### [TASK INSTRUCTIONS]
Copy out, from the data below, each line in which the word "computer" occurs.

### [Stored items from a collection]
◆ ◆ ◆

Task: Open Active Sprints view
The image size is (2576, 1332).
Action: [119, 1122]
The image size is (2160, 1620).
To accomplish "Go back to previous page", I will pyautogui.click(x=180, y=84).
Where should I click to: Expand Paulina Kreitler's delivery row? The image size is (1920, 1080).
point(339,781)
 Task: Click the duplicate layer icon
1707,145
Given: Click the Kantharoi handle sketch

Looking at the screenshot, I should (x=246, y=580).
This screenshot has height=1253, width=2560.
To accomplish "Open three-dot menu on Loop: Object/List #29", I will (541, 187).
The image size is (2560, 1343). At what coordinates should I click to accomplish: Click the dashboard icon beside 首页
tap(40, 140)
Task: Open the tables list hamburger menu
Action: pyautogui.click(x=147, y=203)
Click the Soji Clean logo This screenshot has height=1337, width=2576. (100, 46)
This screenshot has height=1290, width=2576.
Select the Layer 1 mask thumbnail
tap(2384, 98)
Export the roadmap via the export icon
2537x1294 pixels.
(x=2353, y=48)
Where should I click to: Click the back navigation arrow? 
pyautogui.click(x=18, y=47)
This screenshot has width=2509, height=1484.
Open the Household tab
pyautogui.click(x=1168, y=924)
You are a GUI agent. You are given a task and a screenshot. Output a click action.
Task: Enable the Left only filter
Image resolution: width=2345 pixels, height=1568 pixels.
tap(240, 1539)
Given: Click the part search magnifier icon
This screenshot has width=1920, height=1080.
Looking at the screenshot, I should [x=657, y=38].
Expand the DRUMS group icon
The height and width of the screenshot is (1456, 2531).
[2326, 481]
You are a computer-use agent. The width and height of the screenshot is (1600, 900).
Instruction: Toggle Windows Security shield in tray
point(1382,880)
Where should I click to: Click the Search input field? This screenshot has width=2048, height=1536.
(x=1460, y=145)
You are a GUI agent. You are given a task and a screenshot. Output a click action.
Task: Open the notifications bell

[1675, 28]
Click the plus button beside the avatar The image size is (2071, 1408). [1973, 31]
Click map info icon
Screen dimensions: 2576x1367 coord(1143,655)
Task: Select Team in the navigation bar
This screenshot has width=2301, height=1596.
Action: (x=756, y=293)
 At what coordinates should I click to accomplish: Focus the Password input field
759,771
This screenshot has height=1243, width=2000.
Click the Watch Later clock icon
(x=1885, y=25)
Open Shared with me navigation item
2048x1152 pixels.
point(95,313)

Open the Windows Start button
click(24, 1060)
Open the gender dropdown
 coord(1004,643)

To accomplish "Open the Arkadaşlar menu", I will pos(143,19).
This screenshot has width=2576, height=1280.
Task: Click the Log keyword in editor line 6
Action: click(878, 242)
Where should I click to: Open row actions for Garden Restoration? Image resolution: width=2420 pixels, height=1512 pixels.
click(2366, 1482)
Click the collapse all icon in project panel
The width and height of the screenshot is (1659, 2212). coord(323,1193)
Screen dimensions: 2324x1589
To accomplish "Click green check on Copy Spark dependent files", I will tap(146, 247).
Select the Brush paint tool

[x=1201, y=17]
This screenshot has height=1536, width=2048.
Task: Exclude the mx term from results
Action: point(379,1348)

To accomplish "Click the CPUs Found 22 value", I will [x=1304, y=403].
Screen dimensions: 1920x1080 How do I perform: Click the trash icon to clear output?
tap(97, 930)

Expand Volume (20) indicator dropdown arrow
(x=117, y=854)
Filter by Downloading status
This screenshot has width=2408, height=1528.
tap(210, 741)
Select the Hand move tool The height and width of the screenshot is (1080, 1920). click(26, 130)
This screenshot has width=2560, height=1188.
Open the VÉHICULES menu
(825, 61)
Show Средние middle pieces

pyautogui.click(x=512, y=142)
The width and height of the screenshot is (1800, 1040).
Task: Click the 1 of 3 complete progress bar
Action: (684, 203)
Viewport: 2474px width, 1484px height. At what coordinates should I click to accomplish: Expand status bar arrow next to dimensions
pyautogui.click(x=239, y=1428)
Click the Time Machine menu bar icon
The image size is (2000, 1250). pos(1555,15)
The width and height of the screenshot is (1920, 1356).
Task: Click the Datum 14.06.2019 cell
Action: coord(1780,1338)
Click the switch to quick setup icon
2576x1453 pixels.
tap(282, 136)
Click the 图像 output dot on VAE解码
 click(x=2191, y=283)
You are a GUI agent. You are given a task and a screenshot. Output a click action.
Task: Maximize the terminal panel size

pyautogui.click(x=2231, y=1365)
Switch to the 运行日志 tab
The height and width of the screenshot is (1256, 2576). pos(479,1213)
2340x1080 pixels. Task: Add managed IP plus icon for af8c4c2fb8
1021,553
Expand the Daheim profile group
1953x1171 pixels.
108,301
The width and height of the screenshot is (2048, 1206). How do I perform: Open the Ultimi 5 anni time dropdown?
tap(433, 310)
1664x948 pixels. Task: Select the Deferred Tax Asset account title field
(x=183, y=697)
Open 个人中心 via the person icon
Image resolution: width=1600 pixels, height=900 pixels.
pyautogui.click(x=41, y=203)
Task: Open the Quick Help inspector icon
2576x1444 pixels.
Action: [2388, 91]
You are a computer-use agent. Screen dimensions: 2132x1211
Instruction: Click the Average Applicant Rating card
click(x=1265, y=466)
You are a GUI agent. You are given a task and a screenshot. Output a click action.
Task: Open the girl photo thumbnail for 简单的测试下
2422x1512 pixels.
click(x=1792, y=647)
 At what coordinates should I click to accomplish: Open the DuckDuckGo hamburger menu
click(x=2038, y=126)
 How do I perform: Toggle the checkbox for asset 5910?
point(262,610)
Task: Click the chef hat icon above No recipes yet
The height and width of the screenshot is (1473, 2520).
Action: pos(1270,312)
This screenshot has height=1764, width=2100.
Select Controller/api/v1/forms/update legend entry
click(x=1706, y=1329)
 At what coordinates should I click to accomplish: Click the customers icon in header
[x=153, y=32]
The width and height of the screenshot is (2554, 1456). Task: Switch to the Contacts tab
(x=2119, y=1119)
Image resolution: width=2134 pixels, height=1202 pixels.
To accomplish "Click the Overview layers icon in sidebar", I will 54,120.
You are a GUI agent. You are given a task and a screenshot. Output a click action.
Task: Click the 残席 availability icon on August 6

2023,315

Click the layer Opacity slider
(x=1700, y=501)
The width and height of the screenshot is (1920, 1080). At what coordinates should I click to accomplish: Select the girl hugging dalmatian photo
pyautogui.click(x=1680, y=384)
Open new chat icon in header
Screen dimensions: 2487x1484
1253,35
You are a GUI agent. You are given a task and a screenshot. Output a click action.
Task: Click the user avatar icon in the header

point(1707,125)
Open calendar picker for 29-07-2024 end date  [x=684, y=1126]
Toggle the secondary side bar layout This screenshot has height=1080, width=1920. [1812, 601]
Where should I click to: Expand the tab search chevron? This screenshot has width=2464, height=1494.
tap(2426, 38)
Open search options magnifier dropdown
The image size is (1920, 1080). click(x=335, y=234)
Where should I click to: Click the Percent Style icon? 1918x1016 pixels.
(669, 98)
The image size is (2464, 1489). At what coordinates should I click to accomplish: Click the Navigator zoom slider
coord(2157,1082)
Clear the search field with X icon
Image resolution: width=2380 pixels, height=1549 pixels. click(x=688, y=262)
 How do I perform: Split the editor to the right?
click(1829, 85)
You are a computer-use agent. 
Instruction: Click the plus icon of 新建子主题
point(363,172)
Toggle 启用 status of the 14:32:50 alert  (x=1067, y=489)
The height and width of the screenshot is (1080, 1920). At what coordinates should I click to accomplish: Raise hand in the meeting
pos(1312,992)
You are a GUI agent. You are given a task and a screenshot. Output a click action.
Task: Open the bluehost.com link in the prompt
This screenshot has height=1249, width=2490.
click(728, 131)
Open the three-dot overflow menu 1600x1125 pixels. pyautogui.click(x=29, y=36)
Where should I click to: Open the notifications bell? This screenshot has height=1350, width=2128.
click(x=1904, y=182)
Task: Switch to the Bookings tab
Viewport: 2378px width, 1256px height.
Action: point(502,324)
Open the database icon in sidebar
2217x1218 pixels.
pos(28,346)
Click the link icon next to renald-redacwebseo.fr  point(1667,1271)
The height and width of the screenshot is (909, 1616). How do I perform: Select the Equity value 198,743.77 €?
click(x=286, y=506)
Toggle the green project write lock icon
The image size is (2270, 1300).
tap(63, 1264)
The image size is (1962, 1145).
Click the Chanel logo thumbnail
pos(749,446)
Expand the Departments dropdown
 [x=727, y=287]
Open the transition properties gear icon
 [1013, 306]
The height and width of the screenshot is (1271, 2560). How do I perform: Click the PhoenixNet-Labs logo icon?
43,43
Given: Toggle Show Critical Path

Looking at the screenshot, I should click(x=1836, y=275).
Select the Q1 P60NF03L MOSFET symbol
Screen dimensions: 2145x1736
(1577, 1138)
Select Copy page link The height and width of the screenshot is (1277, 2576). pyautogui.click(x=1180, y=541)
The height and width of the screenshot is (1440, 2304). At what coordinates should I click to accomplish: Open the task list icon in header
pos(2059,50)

◆ ◆ ◆

### [SOLUTION FOR THIS PROBLEM]
You are a computer-use agent. The width and height of the screenshot is (1600, 900).
You are a computer-use agent. Screen dimensions: 2132x1211
You are a computer-use agent. 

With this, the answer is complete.